Stored data
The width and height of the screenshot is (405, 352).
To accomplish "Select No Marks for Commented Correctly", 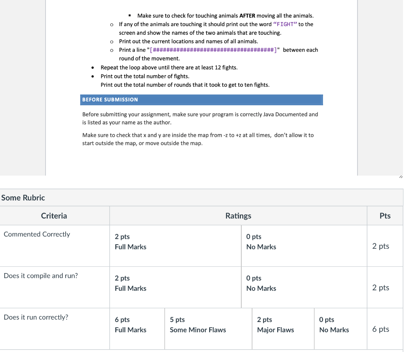I will (261, 242).
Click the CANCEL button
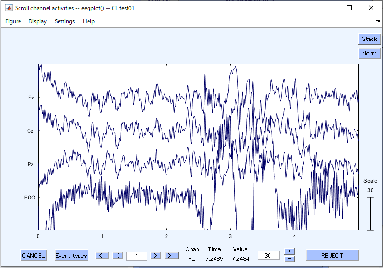 33,256
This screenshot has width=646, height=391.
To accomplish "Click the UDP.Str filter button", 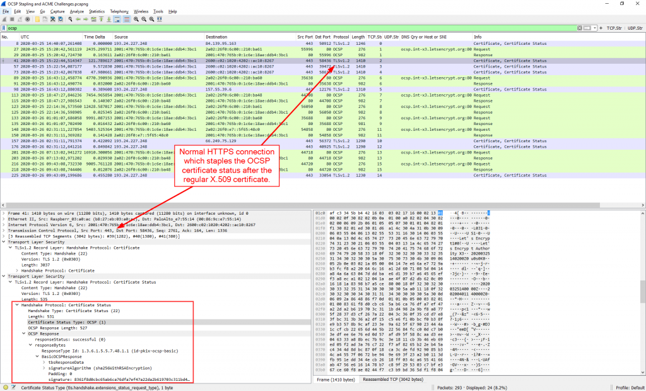I will 635,28.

_Problem requirements:_ For each line above that includes "height", make a copy.

_Written answer:_
The width and height of the screenshot is (405, 352).
This screenshot has width=646, height=391.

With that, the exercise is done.